Background: While crawling the web I've found some situations where using a fake user-agent might help. First example is a web site that checks the user-agent in the http-request and returns a "your browser is not supported" - even for robots.txt. Another example is a site that had an explicit whitelist in robots.txt. Strangely, 'curl' was whitelisted but 'wget' was not. I hesitate in using a fake user-agent, e.g. googlebot because it isn't clear what the clueless webmasters' intentions are. It appears that some websites are misconfigured or so google-optimized that other/new search engines may have to resort to faking user-agent.
I'm also puzzled by Qwant because they claim to have their own search index but my personal website (which is clearly indexed when I search in qwant) has never been crawled by a user-agent resembling anything that could lead to qwant. Apparently they don't reveal what their user-agent is: https://blog.qwant.com/qwant-fr/. And there has been some discussion about it: https://www.webmasterworld.com/search_engine_spiders/4743502.htm
This is different from search engines that don't have their own index (eg. DuckDuckGo uses results from Yahoo! and yandex. Startpage uses Google, etc.)
So what do you Soylentils say, is faking the user-agent in webcrawls necessary? Acceptable?
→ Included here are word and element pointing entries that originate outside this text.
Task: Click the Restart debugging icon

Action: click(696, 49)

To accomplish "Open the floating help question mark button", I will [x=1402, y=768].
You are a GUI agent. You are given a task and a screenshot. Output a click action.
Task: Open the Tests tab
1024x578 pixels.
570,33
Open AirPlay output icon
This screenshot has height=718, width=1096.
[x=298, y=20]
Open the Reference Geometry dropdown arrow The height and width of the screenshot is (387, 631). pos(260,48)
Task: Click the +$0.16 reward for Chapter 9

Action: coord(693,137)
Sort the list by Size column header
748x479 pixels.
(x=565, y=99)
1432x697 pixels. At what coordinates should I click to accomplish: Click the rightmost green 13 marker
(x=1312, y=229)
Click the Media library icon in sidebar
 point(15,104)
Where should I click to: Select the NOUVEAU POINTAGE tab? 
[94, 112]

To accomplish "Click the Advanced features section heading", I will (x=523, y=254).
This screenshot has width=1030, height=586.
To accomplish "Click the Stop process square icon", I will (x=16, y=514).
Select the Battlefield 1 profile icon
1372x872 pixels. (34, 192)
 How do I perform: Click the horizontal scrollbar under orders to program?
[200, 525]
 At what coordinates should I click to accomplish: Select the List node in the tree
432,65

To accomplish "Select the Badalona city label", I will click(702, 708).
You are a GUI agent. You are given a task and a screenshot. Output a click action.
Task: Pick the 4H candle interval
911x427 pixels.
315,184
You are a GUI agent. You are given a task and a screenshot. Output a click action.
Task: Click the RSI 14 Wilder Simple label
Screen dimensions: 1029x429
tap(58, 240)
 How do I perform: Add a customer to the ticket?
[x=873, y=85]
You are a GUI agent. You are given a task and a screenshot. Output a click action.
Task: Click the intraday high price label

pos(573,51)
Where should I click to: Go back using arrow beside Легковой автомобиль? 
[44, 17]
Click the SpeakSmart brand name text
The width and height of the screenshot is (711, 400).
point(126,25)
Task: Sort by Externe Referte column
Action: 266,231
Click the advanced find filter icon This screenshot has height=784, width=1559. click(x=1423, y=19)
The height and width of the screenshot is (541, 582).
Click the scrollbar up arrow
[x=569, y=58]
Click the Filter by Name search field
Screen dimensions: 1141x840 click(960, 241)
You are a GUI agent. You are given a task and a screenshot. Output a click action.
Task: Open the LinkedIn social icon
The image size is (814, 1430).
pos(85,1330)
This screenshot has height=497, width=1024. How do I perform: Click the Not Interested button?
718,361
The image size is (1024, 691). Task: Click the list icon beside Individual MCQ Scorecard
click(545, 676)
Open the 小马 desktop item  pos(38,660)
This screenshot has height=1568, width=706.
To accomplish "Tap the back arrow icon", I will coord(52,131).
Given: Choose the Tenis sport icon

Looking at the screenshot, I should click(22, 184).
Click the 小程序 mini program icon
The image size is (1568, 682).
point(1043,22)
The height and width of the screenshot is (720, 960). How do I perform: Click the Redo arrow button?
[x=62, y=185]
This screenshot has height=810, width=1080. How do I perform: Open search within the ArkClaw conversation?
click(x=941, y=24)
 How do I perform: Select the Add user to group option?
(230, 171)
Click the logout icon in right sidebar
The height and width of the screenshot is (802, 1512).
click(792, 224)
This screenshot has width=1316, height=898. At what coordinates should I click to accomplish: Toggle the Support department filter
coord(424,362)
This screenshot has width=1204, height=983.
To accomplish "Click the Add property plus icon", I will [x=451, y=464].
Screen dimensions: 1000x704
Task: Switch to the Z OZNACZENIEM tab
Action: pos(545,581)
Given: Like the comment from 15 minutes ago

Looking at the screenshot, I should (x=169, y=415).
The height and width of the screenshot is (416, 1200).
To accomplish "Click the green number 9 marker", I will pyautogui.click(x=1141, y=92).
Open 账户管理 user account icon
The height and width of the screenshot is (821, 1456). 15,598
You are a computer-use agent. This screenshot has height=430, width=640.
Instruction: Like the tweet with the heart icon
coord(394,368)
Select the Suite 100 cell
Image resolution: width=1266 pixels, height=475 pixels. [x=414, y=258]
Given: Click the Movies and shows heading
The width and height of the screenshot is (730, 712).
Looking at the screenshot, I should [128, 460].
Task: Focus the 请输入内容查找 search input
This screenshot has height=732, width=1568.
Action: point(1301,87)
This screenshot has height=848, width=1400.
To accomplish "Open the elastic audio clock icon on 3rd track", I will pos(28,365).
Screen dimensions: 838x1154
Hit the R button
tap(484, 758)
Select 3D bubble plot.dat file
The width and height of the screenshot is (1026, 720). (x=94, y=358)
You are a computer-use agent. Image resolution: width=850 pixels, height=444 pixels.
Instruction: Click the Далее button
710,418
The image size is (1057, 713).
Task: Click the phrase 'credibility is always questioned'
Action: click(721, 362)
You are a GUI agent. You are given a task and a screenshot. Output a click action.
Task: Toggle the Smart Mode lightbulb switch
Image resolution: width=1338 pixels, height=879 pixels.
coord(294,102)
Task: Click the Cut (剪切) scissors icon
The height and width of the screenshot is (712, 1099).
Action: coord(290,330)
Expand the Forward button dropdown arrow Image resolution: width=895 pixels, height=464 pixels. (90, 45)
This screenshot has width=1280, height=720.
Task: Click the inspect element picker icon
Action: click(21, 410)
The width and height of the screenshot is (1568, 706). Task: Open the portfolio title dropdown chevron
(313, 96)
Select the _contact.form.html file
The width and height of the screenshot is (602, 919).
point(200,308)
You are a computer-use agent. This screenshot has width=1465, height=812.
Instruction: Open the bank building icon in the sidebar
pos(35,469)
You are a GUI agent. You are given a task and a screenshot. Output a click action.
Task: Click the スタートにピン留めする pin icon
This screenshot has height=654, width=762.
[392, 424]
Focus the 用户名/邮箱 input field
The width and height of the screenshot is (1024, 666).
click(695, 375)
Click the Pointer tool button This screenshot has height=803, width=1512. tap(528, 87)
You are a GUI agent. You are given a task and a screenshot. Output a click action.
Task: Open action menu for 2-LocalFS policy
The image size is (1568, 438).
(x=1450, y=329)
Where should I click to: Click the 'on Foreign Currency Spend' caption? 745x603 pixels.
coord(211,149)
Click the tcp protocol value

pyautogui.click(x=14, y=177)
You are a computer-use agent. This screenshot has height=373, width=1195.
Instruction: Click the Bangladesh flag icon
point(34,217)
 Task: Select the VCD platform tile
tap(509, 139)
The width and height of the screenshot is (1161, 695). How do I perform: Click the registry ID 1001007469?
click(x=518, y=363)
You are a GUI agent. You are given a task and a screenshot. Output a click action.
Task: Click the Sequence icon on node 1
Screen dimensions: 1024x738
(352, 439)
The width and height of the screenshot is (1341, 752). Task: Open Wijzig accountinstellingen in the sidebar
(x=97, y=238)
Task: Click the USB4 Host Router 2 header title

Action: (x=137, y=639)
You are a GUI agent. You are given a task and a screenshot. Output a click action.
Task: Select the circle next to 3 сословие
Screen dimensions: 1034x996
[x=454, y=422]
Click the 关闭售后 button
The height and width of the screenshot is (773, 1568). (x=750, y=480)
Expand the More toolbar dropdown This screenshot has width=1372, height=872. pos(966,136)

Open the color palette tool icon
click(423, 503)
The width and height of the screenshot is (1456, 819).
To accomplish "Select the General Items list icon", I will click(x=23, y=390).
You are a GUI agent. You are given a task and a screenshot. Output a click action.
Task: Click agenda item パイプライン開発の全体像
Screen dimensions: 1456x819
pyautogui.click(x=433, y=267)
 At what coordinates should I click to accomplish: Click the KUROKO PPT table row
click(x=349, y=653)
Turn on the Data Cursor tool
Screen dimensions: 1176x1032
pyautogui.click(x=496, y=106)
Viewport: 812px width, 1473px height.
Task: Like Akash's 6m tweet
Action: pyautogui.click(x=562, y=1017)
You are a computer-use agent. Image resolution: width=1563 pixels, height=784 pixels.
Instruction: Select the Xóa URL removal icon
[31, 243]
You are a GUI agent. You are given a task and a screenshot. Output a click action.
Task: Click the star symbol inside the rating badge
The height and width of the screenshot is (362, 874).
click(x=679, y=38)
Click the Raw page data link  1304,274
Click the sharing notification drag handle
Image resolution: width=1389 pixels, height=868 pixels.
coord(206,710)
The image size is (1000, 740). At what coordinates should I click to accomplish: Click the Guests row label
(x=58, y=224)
A necessary evil?
(Score: 4, Interesting) by datapharmer on Tuesday July 05 2016, @11:27AM
As someone who has banned search bots for being disrespectful I suggest the following:
-Always, ALWAYS follow robots.txt (I honeypot the disallow listed for that oh-so-interesting admin url you see, so this is your fastest way to get banned forever)
-List what user agents and IP addresses I can expect on your own website, and make sure this can be found through OTHER major search engines
-Apply for whitelisting of your IP ranges through all the services you can find and leave notes at places like project honeypot that you are a search engine and how to find out more information
-A browser UA is fine, but don't use another bot's UA.
-Follow crawl rates and if the site starts to get more laggy back off and come back later!
The reason for these "rules" are because if I see a great deal of automated traffic from an unknown crawler my first instinct is it is malicious, because more often than not it is. Also, if I see something claiming to be Bing, Google, Yandex etc. and it doesn't reverse lookup to their IP ranges I also assume it is trying to fool me for some reason that more often than not is not out there to help me. My website is ultimately for humans, so bots of any kind are treated as second class citizens and eyed with suspicion.
All that said, use a browser UA if you need to get the page to render. Heck, use a couple in case the content is different depending on the UA - one might be easier for your bot to index.
(Score: 1) by isj on Tuesday July 05 2016, @04:20PM
I honeypot the disallow listed for that oh-so-interesting admin url you see, so this is your fastest way to get banned forever
I have done the same thing since 2003 but never seen any requests for that non-existing URL in robots.txt. Is your honeypot on a well-known path eg /wpadmin or similar?
(Score: 2) by datapharmer on Thursday July 07 2016, @02:52PM
I've got both one in robots.txt and some common urls (phpmyadmin etc). The admin urls get filled up pretty regularly, the disallow I've only seen a handful of times across maybe 2 or 3 of my sites.